Commuting to and from New York City by train, Richard can't keep his eyes off the prizes. The chicks are driving him crrrrrazy. (This is another change from the Rohmer's film, which tacitly acknowledged a person's sexual impulses as never very far from any other impulses, but didn't make its protagonist such a panicky horndog.) At the office one day, an old friend drops back into Richard's life after an eight-year gap. She is Nikki Tru (Washington) and she slowly spins her web until the moment Richard finds her on her bed in not much clothing, waiting. Domesticated bordering on emasculated, this organization man can barely resist the magnetic pull of the unknown.
It's an ancient comic premise, centuries older than "A Guide For the Married Man." The best scenes in "I Think I Love My Wife" stay closest to Rock's stand-up material (as well as his co-writer's routines), where the subject of blackness confronted by a societal sea of whiteness consistently pays off in comic terms.

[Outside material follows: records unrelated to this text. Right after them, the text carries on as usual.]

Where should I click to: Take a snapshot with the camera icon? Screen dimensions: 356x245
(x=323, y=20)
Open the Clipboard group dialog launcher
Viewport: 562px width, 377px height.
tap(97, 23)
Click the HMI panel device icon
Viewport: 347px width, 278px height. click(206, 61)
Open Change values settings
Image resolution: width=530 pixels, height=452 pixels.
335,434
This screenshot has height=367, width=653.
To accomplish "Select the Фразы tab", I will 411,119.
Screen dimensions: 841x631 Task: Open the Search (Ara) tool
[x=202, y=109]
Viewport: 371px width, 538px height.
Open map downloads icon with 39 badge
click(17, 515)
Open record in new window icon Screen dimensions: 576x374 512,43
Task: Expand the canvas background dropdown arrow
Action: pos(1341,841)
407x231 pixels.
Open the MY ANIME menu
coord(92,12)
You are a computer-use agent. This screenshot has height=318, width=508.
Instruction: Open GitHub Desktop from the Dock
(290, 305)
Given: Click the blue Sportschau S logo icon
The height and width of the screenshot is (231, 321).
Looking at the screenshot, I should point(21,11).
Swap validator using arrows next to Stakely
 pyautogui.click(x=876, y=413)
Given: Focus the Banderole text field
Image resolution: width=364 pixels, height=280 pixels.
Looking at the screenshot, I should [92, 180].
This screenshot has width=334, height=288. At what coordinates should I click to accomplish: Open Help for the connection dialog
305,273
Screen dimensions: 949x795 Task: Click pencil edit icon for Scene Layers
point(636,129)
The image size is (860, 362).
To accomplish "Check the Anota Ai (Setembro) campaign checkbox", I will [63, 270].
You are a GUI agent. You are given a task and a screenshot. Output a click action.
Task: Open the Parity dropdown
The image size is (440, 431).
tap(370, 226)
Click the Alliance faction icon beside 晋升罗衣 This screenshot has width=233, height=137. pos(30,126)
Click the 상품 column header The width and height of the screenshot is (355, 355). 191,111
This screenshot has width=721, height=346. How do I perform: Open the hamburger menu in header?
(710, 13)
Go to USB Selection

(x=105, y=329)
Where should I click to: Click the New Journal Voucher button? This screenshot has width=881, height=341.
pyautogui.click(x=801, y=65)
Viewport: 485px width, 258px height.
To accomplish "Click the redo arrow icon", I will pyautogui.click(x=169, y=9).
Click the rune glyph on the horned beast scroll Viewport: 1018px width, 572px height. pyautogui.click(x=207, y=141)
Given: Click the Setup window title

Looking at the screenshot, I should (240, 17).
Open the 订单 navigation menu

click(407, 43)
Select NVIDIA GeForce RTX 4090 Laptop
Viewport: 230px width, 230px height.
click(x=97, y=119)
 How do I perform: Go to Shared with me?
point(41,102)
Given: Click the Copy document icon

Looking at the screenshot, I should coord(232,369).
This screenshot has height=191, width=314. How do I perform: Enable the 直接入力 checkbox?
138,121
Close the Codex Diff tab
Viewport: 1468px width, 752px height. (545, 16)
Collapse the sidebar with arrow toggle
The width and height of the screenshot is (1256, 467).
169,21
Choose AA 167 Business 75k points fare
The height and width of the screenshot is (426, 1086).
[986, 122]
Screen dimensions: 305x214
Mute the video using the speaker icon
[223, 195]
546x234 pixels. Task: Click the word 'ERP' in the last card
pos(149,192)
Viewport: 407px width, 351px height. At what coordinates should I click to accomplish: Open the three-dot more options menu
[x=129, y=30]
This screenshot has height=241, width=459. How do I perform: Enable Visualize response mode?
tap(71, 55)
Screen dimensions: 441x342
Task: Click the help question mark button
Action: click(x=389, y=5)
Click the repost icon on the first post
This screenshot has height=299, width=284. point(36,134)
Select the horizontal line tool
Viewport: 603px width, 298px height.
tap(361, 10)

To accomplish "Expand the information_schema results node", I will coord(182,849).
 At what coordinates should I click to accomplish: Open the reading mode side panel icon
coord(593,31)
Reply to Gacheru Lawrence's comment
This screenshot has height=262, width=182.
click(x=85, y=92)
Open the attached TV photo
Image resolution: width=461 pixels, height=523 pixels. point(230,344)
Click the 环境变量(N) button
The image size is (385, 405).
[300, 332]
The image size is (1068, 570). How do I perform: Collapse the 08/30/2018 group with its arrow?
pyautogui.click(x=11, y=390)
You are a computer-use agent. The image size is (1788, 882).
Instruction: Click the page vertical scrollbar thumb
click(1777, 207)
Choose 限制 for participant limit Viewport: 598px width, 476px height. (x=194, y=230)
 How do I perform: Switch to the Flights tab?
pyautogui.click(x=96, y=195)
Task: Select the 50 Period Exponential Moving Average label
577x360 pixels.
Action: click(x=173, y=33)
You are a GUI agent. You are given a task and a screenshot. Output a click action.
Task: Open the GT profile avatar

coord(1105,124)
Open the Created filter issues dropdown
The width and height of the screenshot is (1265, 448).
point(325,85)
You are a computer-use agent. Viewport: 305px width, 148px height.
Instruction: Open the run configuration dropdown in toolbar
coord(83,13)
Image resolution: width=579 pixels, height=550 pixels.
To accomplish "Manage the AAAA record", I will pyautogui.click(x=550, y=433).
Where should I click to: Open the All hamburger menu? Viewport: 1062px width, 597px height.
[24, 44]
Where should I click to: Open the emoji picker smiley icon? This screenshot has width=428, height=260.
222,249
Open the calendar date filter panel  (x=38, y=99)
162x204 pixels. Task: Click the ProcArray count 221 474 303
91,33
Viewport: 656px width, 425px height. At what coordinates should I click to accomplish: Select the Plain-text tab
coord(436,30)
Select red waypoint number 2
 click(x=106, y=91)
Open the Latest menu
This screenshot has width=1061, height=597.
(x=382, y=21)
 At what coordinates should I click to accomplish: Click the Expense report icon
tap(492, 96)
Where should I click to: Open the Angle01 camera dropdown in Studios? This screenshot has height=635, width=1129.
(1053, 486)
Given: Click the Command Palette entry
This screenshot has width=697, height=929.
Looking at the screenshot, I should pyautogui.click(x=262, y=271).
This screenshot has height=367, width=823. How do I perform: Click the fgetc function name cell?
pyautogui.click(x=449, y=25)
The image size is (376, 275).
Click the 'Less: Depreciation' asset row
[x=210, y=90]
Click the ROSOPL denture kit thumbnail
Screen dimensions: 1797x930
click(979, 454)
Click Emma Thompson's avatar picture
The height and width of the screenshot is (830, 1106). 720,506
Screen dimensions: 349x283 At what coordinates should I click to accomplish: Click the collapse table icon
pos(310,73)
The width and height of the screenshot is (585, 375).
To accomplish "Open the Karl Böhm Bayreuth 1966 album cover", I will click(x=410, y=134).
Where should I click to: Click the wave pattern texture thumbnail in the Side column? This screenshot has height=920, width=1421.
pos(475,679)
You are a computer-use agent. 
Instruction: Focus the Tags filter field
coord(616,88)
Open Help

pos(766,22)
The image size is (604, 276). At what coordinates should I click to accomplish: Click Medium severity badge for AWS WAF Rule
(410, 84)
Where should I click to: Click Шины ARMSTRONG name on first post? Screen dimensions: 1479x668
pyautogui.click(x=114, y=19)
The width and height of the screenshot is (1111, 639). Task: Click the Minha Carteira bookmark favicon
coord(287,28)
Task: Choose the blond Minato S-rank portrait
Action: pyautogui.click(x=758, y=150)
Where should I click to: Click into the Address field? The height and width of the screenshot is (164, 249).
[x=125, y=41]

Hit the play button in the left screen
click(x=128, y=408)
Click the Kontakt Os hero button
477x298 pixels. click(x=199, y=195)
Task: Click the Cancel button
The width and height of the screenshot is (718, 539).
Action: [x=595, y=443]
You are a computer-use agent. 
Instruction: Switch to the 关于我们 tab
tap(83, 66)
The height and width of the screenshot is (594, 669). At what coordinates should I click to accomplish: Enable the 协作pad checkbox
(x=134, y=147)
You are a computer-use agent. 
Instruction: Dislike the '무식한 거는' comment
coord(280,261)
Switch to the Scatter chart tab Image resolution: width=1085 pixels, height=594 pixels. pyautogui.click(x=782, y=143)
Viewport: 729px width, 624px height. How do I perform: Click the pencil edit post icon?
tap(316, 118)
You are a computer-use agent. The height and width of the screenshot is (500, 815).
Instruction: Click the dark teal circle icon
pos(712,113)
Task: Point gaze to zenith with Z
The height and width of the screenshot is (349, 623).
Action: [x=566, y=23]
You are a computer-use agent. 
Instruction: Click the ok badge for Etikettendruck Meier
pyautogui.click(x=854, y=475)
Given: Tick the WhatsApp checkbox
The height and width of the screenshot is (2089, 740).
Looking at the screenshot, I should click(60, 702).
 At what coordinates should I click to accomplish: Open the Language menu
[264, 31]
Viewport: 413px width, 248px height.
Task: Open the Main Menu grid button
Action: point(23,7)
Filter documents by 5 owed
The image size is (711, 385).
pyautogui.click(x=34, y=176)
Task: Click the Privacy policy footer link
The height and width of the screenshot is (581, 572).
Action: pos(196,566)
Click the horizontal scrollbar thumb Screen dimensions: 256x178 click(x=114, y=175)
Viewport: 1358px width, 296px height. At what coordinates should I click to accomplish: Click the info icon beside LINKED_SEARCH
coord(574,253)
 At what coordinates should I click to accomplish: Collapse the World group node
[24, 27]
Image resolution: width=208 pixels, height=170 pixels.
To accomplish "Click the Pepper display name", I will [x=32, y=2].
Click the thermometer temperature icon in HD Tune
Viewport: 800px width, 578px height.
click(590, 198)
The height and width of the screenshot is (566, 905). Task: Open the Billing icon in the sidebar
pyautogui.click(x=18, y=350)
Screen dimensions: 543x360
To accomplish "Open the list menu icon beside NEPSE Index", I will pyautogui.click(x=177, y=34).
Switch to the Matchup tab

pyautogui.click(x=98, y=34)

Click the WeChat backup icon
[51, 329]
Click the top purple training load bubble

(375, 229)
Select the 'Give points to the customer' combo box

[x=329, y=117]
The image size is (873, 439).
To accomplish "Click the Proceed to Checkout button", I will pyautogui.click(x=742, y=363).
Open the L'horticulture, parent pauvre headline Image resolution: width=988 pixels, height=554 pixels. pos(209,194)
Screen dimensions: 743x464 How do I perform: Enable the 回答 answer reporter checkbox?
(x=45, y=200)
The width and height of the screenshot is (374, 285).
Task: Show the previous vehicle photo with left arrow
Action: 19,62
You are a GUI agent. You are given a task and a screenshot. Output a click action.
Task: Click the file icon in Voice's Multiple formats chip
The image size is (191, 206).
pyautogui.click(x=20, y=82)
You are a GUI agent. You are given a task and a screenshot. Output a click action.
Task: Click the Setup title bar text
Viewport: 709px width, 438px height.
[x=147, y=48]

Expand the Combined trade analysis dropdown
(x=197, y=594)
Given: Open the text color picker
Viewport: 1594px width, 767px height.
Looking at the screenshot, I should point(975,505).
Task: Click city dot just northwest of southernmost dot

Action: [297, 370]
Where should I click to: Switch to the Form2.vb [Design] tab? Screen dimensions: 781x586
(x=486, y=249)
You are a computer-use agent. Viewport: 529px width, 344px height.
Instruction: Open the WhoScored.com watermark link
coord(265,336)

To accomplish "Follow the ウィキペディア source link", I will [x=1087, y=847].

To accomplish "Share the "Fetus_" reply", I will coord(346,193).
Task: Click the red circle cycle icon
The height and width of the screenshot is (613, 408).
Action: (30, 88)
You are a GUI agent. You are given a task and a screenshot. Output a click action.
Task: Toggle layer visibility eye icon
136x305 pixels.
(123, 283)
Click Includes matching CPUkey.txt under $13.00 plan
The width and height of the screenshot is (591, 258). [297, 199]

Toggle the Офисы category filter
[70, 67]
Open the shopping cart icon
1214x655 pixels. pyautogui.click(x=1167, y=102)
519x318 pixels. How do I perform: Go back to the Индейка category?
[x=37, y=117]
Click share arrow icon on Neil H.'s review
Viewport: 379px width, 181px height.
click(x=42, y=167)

Some of the zingers connect, as when Richard, regarding his premarital dating record, answers one charge with: "I go out with one white girl, and all of a sudden I'm Prince?" Other throwaway bits, such as the name of the investment firm--Pupkin & Langford, after the "King of Comedy" characters--are just mild blips in a film coasting on its star's ability to sell an Americanized French souffle.
In "Chloe in the Afternoon" Rohmer made Chloe (the delightful Zouzou) a near-plausible person, a melancholy bohemian as well as a bit of a conniver. Washington's Nikki has plenty of presence and authority, but she's basically a DON'T TRUST HER! DON'T TRUST HER! warning sign with legs. With a richer script, Washington and Torres, stuck in a straitjacket of a role, probably could've eaten Rock alive. You can enjoy the cast in "I Think I Love My Wife," but it's too bad they don't have more notes to play.
Sociological studies aside, we can draw at least one conclusion from these two films telling roughly the same story of a marriage affirmed. If the tempted husband acknowledges, thoughtfully, that "some mystery is essential to people who live side by side," you know you're watching the French original, not the American remake.
'I Think I Love My Wife'
Directed by Chris Rock; screenplay by Rock and Louis C.K., based on Eric Rohmer's film "Chloe in the Afternoon"; cinematography by William Rexer II; edited by Wendy Greene Bricmont; production design by Sharon Lomofsky; music by Marcus Miller; produced by Rock and Lisa Stewart. A TriStar Pictures, Metro-Goldwyn-Mayer Pictures and Hyde Park Entertainment release; opens Friday. Running time: 1:34. MPAA rating: R (for pervasive language and some sexual content).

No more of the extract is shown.